▶ [Extracted records]:
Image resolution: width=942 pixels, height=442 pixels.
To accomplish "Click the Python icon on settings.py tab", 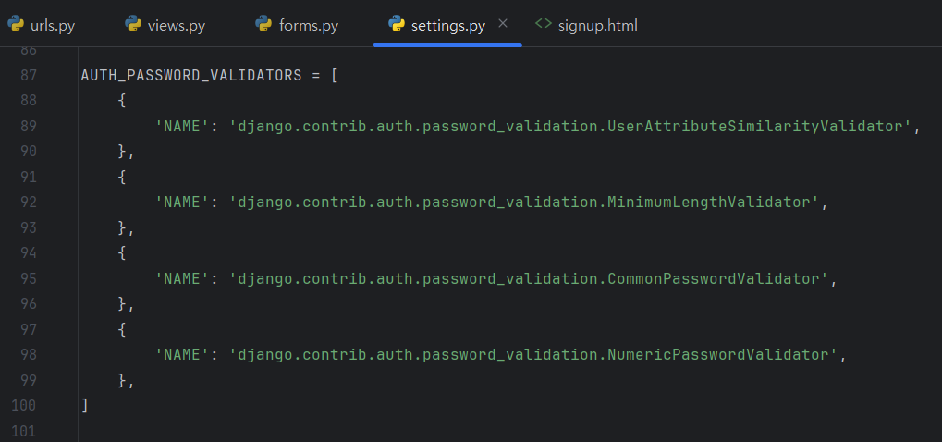I will 397,25.
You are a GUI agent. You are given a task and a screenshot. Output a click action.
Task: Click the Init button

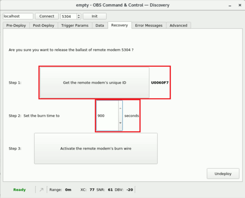click(95, 16)
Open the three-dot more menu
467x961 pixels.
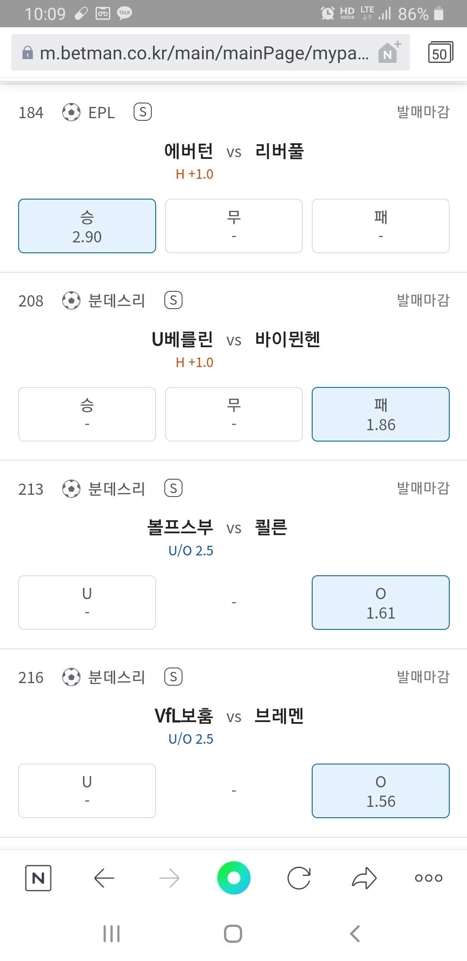(429, 878)
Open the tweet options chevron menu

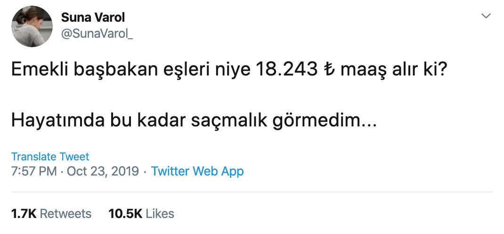point(486,16)
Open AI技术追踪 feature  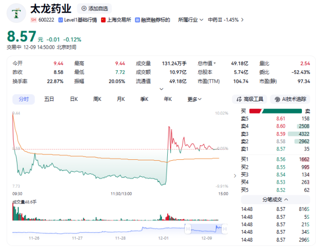pyautogui.click(x=290, y=99)
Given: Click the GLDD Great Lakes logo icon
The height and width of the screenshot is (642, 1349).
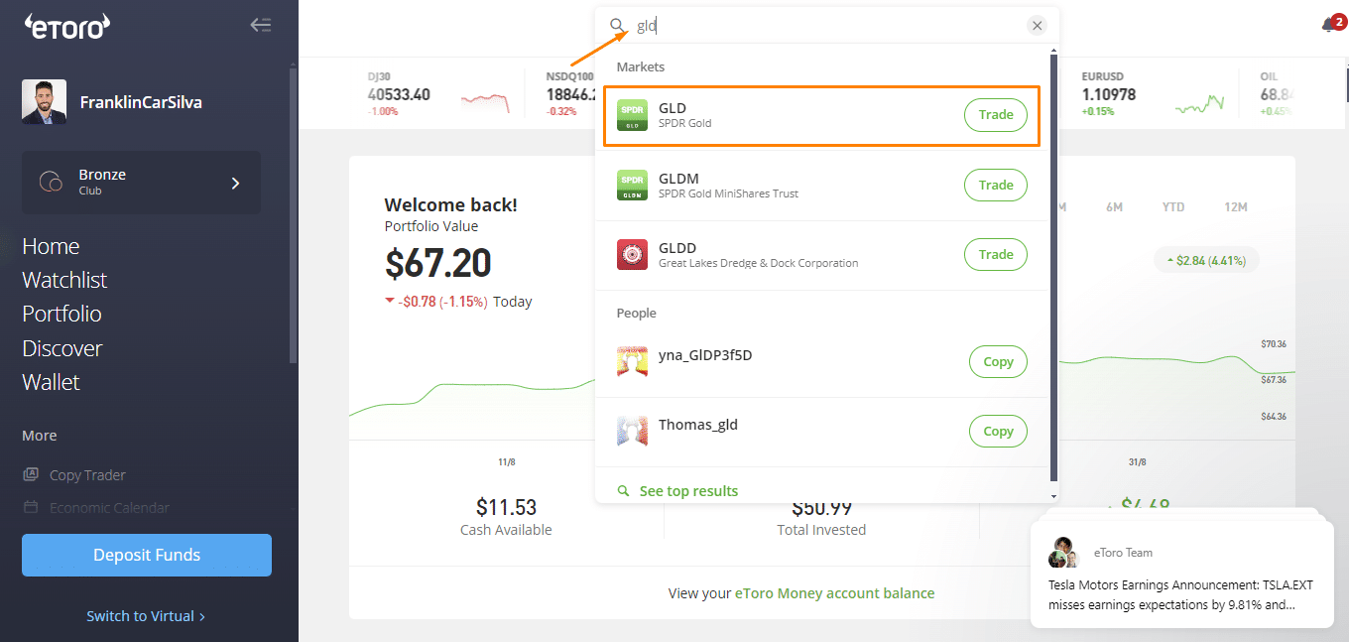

▶ [Task item]: Look through the listing, and copy each line that contains the word "height".

▶ [Solved exercise]:
Image resolution: width=942 pixels, height=442 pixels.
The height and width of the screenshot is (642, 1349).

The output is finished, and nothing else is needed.